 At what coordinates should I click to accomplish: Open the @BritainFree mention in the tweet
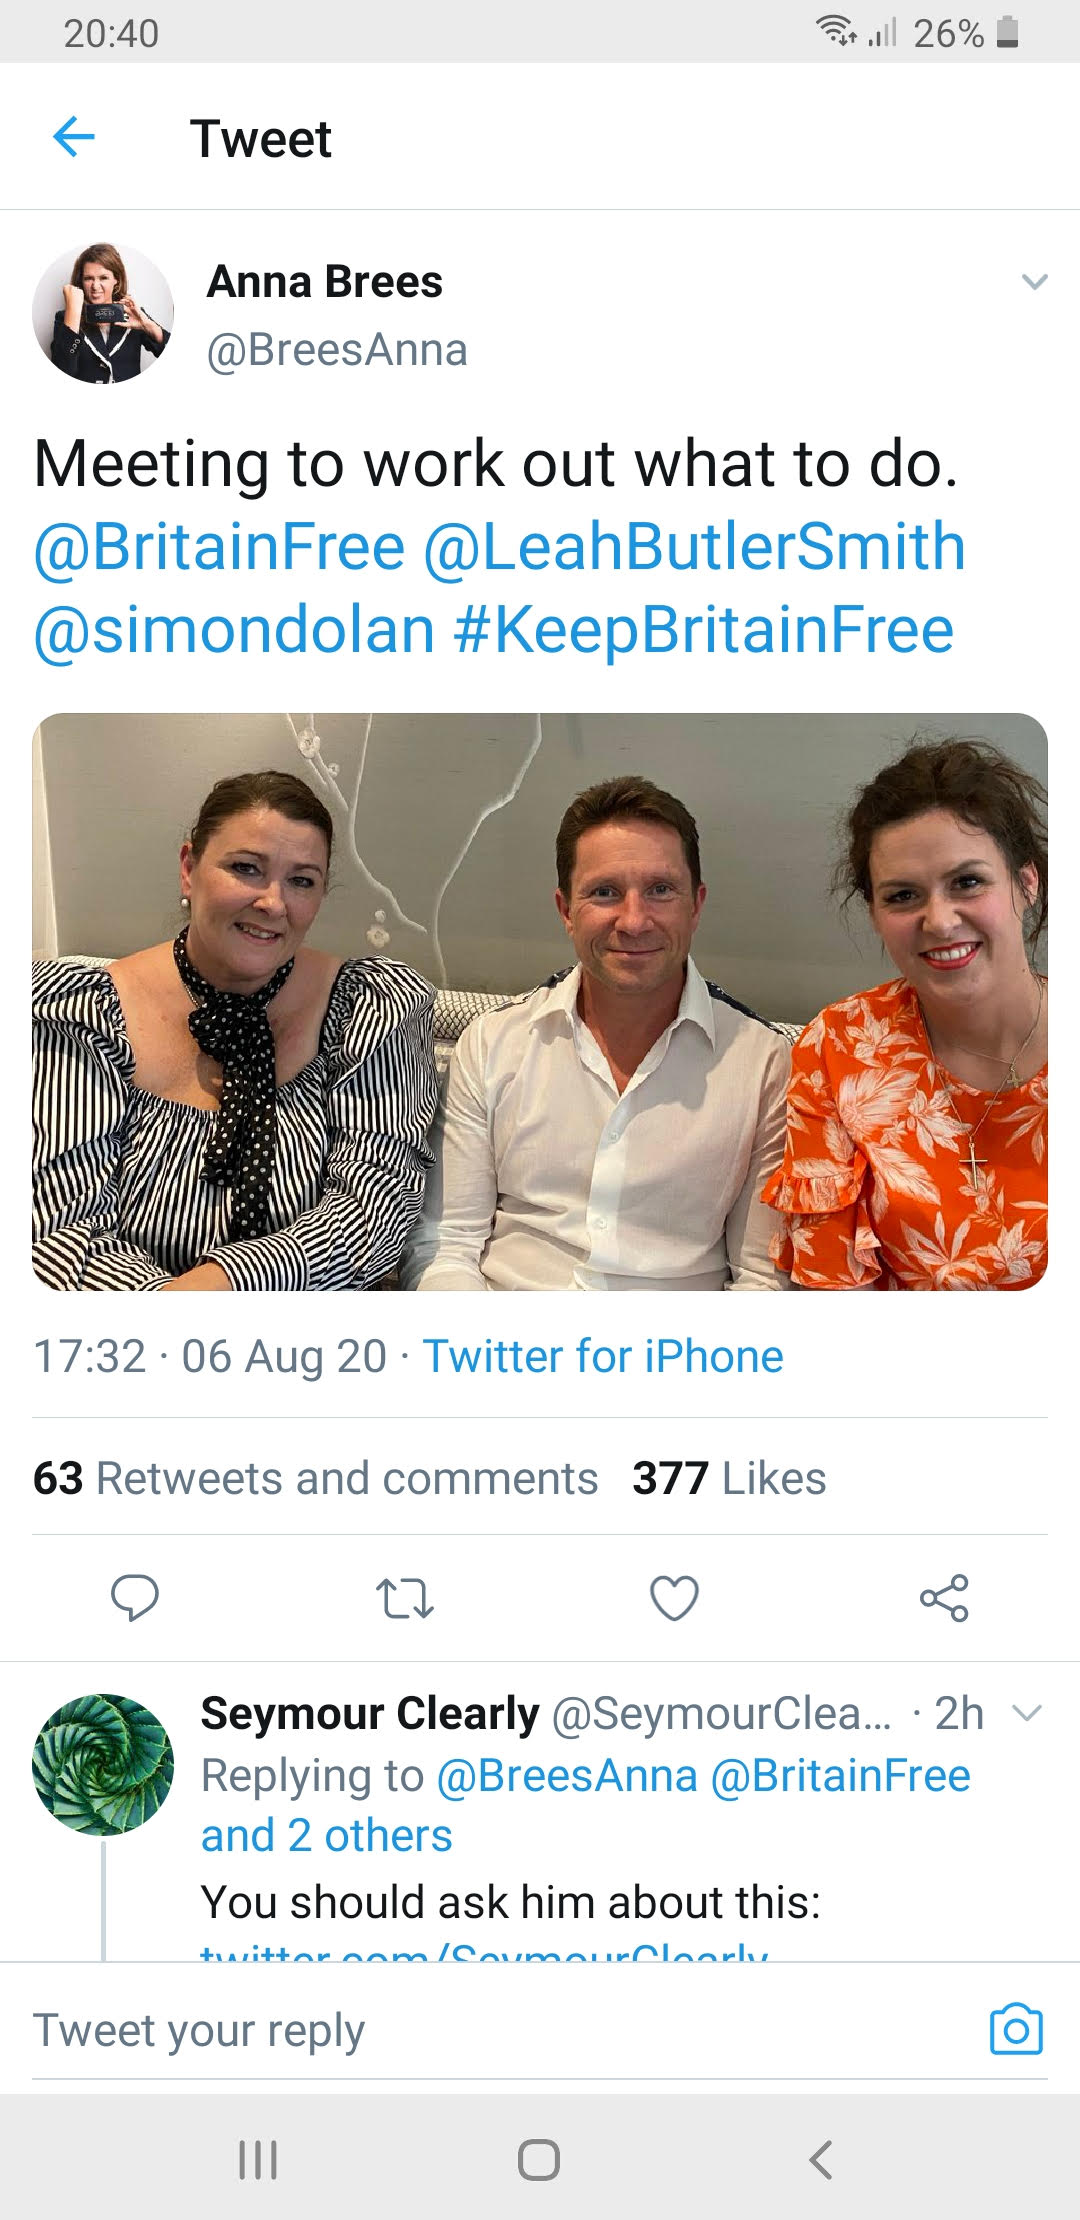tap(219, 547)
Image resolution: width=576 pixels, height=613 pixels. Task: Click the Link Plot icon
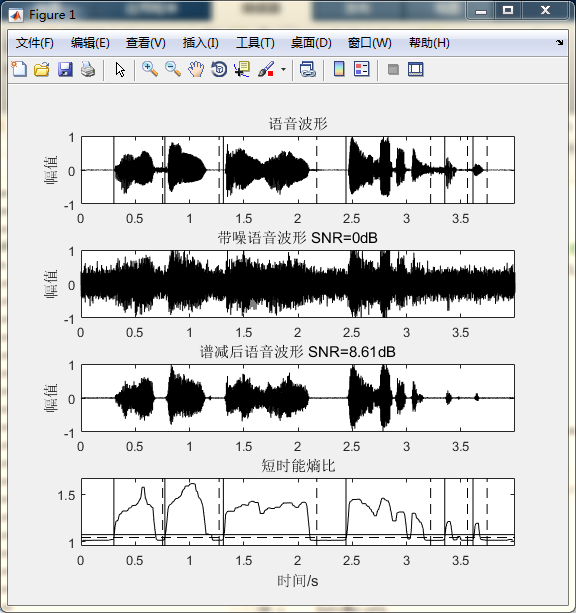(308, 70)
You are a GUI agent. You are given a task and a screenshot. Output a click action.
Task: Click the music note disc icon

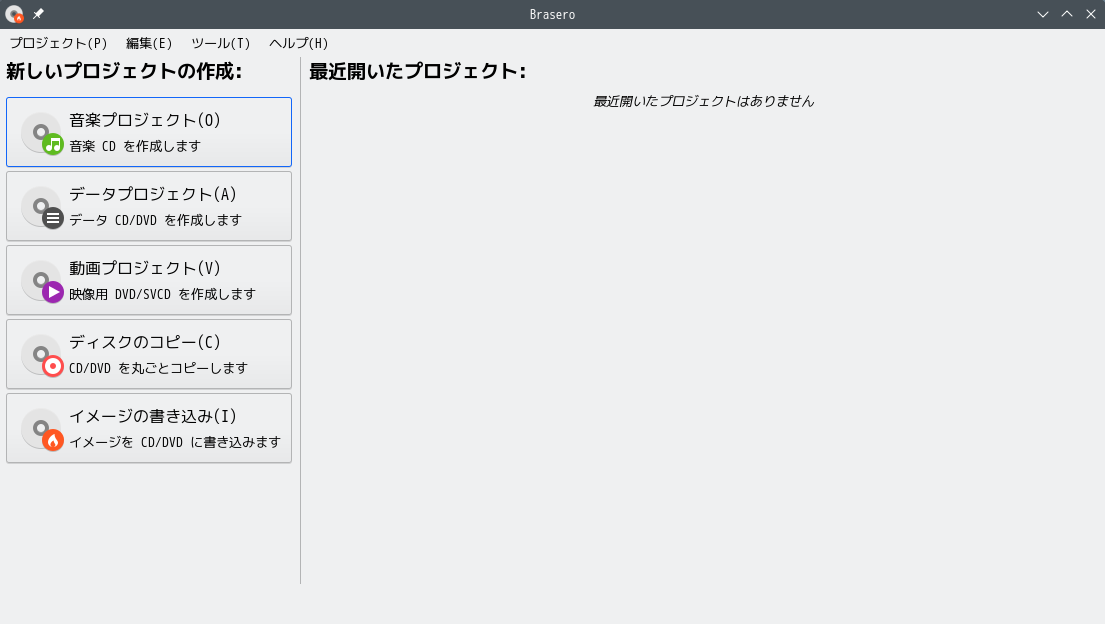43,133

--

* [Your assignment]:
Your reply must reproduce all of the entries exactly and contain no pictures.

* [Response below]:
 At what coordinates should I click to accomplish: Open the @BritainFree mention in the tweet
tap(219, 547)
Image resolution: width=576 pixels, height=613 pixels. Task: Click the Link Plot icon
(308, 70)
You are a GUI agent. You are given a task and a screenshot. Output a click action.
Task: Click the music note disc icon

43,133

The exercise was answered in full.